England players Danny Rose and Callum Hudson-Odoi had racist chants directed at them during the 5-1 Euro 2020 qualifying victory over Montenegro on Monday night.
Manchester City forward Raheem Sterling reacted to scoring England’s final goal by pulling his ears in front of home fans as a sign of defiance, later also taking to social media to address the issues head on.
Chelsea, meanwhile, lodged a complaint with UEFA regarding alleged racist abuse towards 18-year-old winger Hudson-Odoi during their 5-0 Europa League win over Dynamo Kiev in the Ukrainian capital on March 14.
The Football Association described the incidents in Podgorica as “abhorrent” and governing body UEFA subsequently opened disciplinary proceedings against Montenegro, including a charge of racist behaviour.
There have been calls for the punishments to be harsh, while England manager Gareth Southgate has also underlined the need for education to try to tackle the wider issues.
Sarri feels direct action would send a clear message. The Italian said: “We need a rule I think, a rule for the Premier League, but for all the championships, for all of football. A rule that can permit us to stop the match.
“It’s a big problem, I think that we need to do something different, probably it’s right to stop the match for 10 minutes in the first situation.”
City boss Guardiola, meanwhile, feels the issue of racism is not just a problem for football and is “getting worse” across European society.
Asked if managers should have the right to take players off the pitch under such circumstances, Guardiola said: “We could do that, we could do that. Football is a strong weapon to defend the principles of humanity.
“When the club or the players or the organisation decide to do it, of course for myself we are going to follow them.
“The situation changes when you do something, if not it’s impossible and the situation is always the same.
“That is why when people like [Sterling] or other cases express what they express it’s good for our future, for our society to do it.”
Tottenham boss Mauricio Pochettino said the club shared Rose’s feelings of being left “disappointed and frustrated.”
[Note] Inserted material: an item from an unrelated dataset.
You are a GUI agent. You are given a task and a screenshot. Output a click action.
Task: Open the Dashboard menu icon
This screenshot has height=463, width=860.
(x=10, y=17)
The Argentinian said: “We need to fight against that, to try to stop that happening. In 2019, this situation still happening, it’s something I can’t believe and it’s in our hands to do something to stop that.
“We need to apply our power to stop it happening. Nobody deserves to be abused and feel like Danny or Sterling or other people feel on the pitch and in the street.”
Liverpool boss Jurgen Klopp admits strong action has to be taken.
“Whatever I could do, I would do. We have to stop games, we have to do everything. Each punishment from my point of view is pretty much allowed,” the German said.
Pressed on whether he would take his players off, Klopp added: “If it’s the whole stand, then I would do it 100 percent. But that’s too much power for one or two idiots or three or four idiots.
“We have to find ways to punish these guys, to get them out.”